--- START ---
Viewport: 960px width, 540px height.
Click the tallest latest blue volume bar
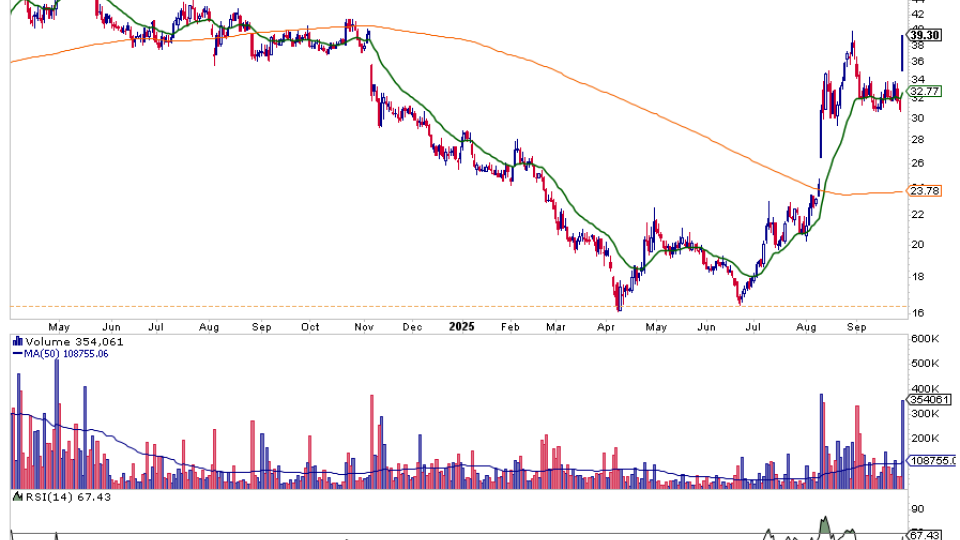point(903,444)
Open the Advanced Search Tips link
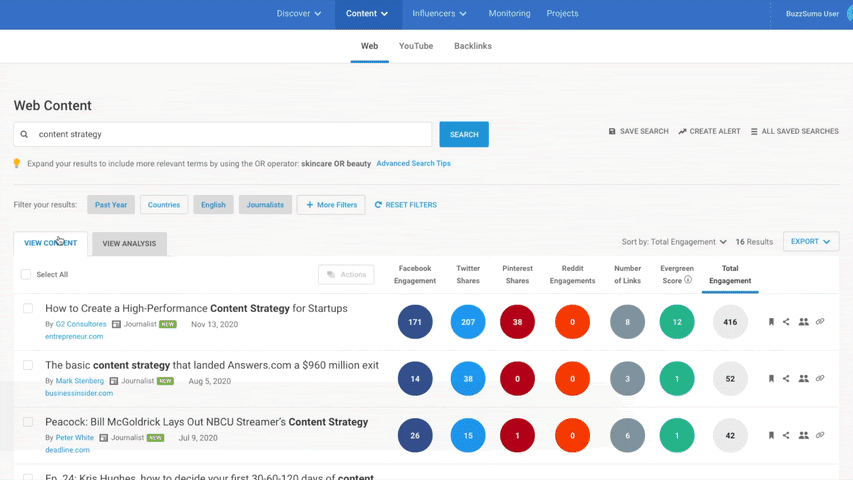Screen dimensions: 853x480 [x=413, y=164]
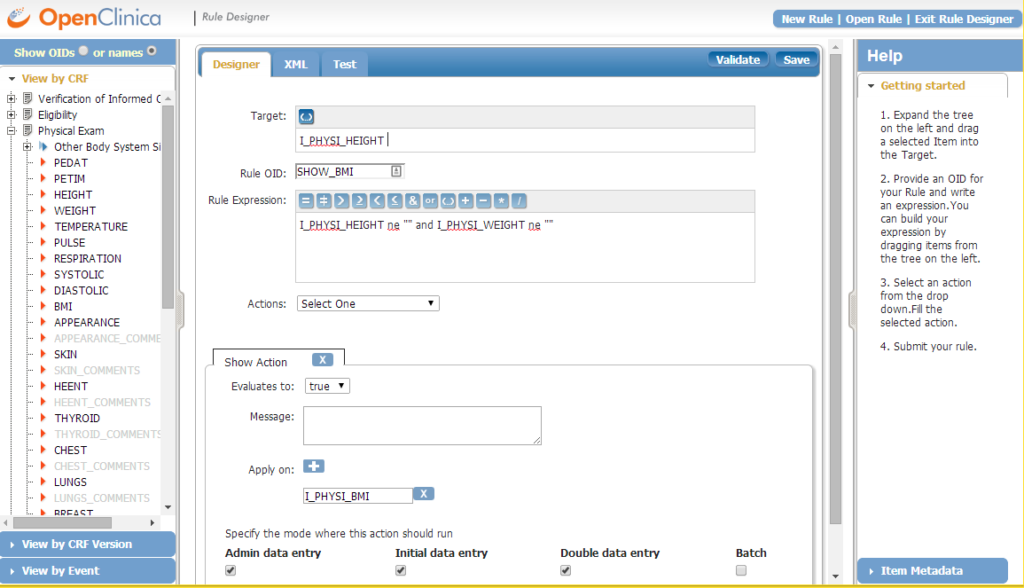Insert the multiply asterisk operator

[x=501, y=200]
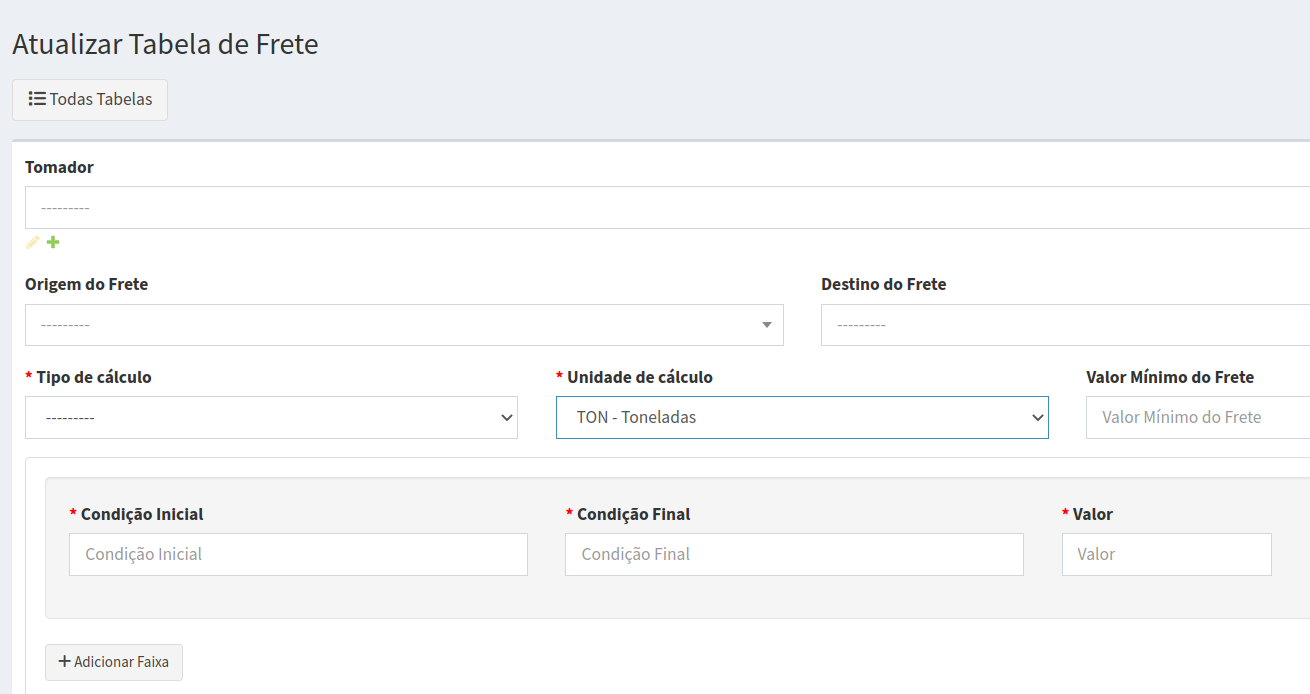Click the Tipo de cálculo chevron arrow
The image size is (1310, 694).
[506, 418]
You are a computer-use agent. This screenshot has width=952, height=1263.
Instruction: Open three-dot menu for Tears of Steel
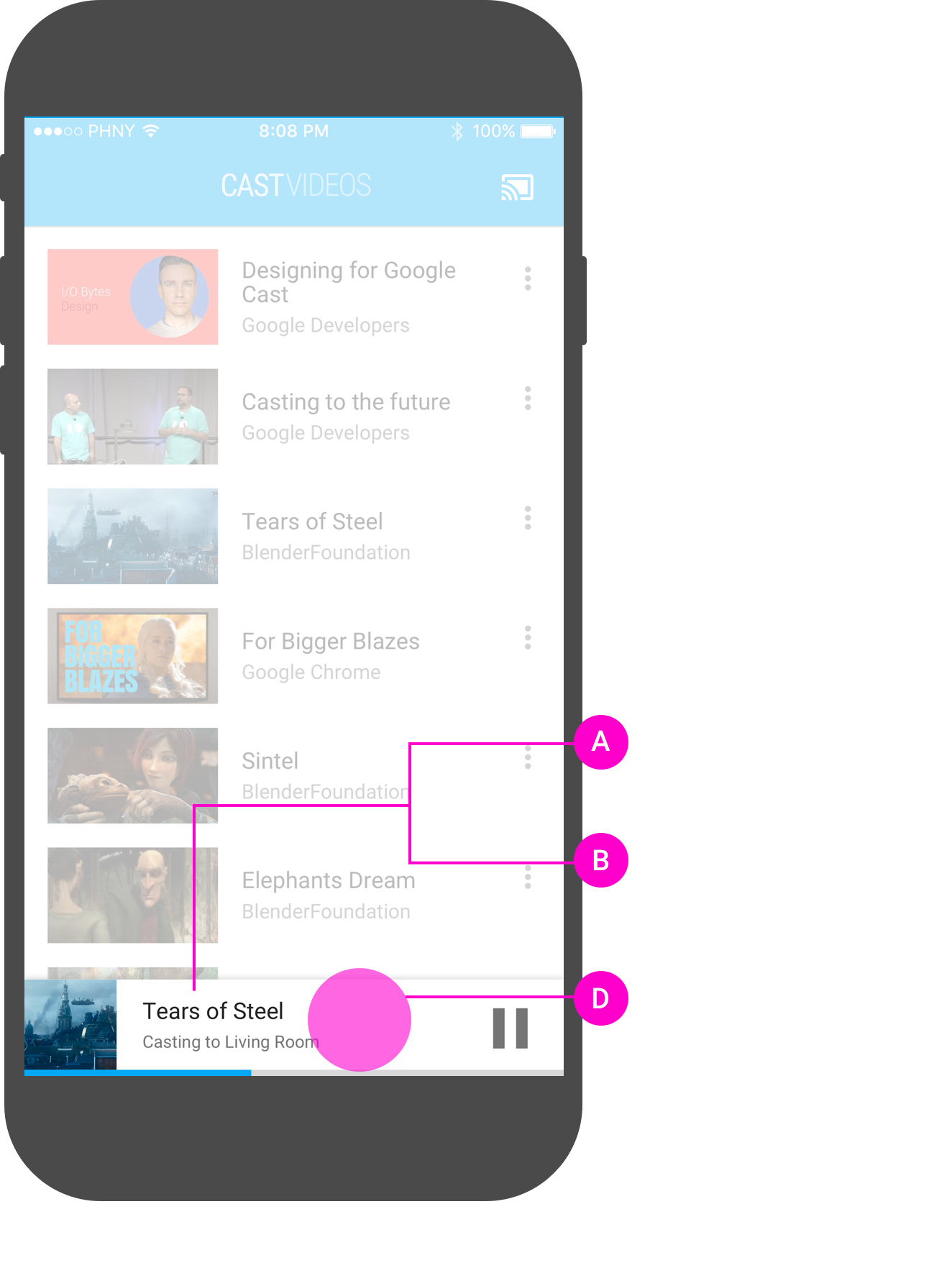pyautogui.click(x=528, y=518)
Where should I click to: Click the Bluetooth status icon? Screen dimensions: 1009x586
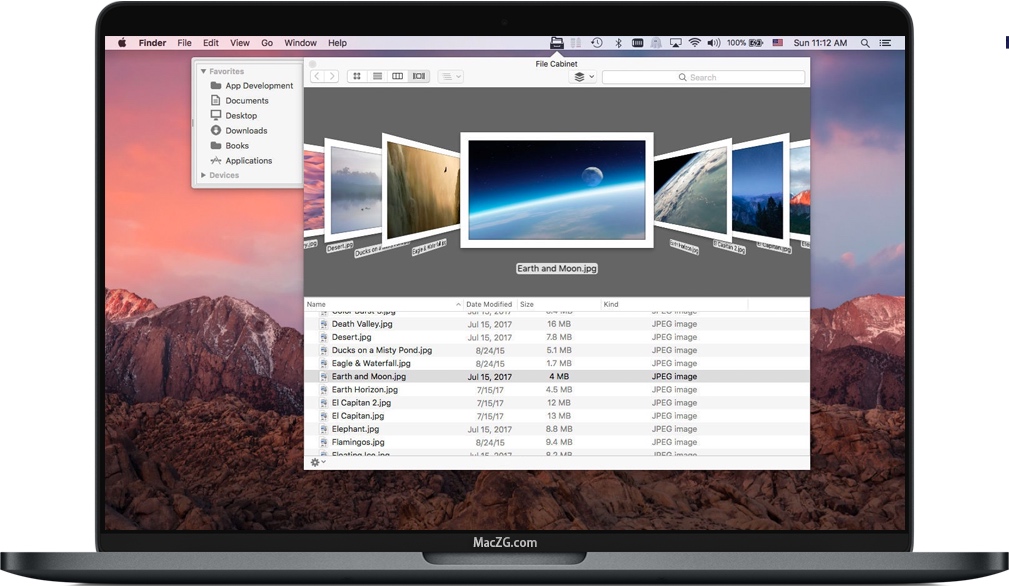coord(617,43)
--- END ---
What is expected:
Retype all entries exactly; omit pictures.

Exercise answer:
Viewport: 960px width, 540px height.
Click the tallest latest blue volume bar
point(903,444)
Open the Advanced Search Tips link
Screen dimensions: 853x480 [x=413, y=164]
Insert the multiply asterisk operator

[x=501, y=200]
Click the Tipo de cálculo chevron arrow
The image size is (1310, 694).
[506, 418]
You are a computer-use agent. This screenshot has width=952, height=1263.
Instruction: Open three-dot menu for Tears of Steel
pyautogui.click(x=528, y=518)
Where should I click to: Click the Bluetooth status icon? Screen dimensions: 1009x586
coord(617,43)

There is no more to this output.